==== Records to use ====
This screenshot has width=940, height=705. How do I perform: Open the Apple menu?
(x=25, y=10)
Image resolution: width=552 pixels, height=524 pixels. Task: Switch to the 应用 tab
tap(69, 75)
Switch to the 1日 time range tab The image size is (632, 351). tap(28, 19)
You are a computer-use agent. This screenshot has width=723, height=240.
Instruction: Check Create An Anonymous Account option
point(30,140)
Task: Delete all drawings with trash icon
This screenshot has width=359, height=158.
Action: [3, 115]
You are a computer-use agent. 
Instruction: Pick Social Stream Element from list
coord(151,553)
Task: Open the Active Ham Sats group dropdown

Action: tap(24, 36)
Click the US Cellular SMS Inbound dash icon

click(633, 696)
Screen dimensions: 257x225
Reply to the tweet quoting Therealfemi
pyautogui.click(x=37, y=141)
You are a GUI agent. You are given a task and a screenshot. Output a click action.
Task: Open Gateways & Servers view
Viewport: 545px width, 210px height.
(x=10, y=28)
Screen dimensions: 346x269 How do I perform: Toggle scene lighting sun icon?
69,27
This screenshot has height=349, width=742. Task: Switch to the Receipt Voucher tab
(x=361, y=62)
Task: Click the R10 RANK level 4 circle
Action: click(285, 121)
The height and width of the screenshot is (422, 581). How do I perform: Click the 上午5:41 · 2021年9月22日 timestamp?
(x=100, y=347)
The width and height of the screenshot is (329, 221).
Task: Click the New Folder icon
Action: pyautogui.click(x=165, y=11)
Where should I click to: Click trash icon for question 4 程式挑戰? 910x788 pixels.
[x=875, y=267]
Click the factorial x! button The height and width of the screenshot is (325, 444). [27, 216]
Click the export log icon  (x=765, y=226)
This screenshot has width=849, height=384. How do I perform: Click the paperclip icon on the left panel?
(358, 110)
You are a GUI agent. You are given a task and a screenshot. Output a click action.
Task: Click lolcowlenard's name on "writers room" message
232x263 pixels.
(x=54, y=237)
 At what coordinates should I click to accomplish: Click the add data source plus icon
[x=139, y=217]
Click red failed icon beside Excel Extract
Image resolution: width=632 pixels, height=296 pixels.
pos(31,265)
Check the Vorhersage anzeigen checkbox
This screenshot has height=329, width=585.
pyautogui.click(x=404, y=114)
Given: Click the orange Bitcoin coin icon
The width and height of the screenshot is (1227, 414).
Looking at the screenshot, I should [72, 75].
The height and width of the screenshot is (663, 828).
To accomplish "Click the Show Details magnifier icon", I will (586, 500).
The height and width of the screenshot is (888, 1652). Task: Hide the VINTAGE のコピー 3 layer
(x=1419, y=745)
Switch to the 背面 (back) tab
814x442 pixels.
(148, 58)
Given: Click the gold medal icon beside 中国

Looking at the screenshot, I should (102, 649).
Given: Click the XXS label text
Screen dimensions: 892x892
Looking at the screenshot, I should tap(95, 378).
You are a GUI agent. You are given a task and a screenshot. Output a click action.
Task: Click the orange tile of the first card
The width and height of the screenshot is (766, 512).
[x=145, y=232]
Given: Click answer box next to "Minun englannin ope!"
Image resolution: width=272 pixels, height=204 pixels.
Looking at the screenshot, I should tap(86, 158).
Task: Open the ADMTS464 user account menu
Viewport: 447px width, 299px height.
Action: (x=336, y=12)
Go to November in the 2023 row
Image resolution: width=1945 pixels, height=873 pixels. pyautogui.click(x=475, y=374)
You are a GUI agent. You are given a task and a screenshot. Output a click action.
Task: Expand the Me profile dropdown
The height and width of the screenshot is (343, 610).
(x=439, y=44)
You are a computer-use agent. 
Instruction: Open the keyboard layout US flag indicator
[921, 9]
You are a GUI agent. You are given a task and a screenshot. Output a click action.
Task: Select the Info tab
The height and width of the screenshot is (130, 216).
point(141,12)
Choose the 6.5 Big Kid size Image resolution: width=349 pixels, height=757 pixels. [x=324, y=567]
====
Description of the task:
Check each line above for the string "size" and return those that contain it.

Exercise output:
Switch to the 1日 time range tab The image size is (632, 351). tap(28, 19)
Choose the 6.5 Big Kid size Image resolution: width=349 pixels, height=757 pixels. [x=324, y=567]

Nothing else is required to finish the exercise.